Stories exploring a possible connection between climate change and extreme weather around the world continued over the weekend, with some scientists willing to venture personal opinions that recent events are likely (but not demonstrably) the consequence global warming.

Last week, reporters produced commendably temperate coverage of this summer’s abnormal weather. In general, reporters explained that while scientists cannot attribute individual droughts and storms to global warming, they expect their intensity and frequency will rise with temperature. Stories over the weekend went a step farther, however, emphasizing that a number of scientists think that the recent parade of unusual phenomena is evidence that extreme weather is already becoming more frequent and intense.

On Saturday, The New York Times juxtaposed photos of monsoonal floods in Pakistan, heat-wave induced wildfires in Russia, and torrential downpours in Chicago, over a front-page story headlined, “In Weather Chaos, a Case for Global Warming.” Asking whether or not climate change is, at present, causing more weather extremes, the article found that, “The collective answer of the scientific community can be boiled down to a single word: probably.”

Generally, I’m leery of “collective” answers, especially those that are “boiled down,” but the article is actually very nuanced. First of all, it does not report that this summer’s extreme events are directly attributable to global warming, only that there is a chance that they are, since warming appears to be increasing the instance of extreme events generally. Second, most of the story is dedicated to explaining why a scientific answer to weather-climate connection is not, in fact, easily reduced to a one-word reply:

Theory suggests that a world warming up because of those gases will feature heavier rainstorms in summer, bigger snowstorms in winter, more intense droughts in at least some places and more record-breaking heat waves. Scientists and government reports say the statistical evidence shows that much of this is starting to happen.

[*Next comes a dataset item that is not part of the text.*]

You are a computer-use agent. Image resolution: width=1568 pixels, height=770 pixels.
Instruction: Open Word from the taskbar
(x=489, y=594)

But the averages do not necessarily make it easier to link specific weather events, like a given flood or hurricane or heat wave, to climate change. Most climate scientists are reluctant to go that far, noting that weather was characterized by remarkable variability long before humans began burning fossil fuels and releasing greenhouse gases into the atmosphere.

Nonetheless, a few scientists have overcome some of that reluctance in the last few days, expressing their belief that, while conclusive evidence is lacking, they strongly suspect that global warming had a role to play in this summer’s extreme weather.

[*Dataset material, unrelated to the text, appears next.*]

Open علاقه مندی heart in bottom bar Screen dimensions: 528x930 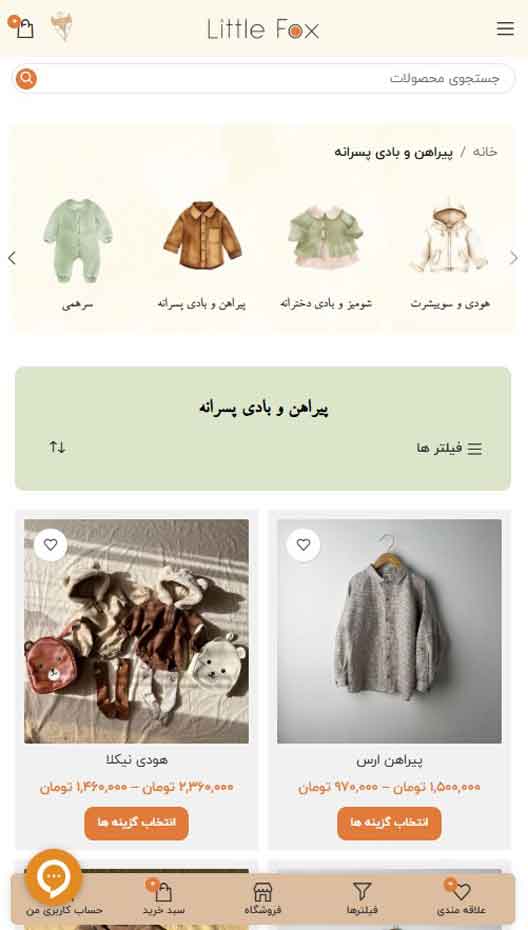[x=462, y=898]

“If you ask me as a person, do I think the Russian heat wave has to do with climate change, the answer is yes,” NASA climate modeler Gavin Schmidt told the Times. “If you ask me as a scientist whether I have proved it, the answer is no — at least not yet.”

Schmidt was more restrained during an interesting CNN interview with Fareed Zakaria, which also included Jeff Sachs of Columbia University’s Earth Institute and Pat Michaels, a climatologist who has adamantly opposed climate-warming reducing greenhouse gas emissions. But he’s not the only scientist ready to make an informed guess. In a column for the Guardian, Potsdam University climatologist Stefan Rahmstorf (who, with Schmidt, writes for the blog RealClimate.org) wrote:

Looking only at individual extreme events will not reveal their cause, just like watching a few scenes from a movie does not reveal the plot. But, viewed in a broader context, and using the logic of physics, important parts of the plot can be understood…

This cluster of record-breaking events could be merely an streak of bad luck. But that is extremely unlikely. This is far more likely to be the result of a warming climate – a consequence of this decade being, worldwide, the hottest for a thousand years.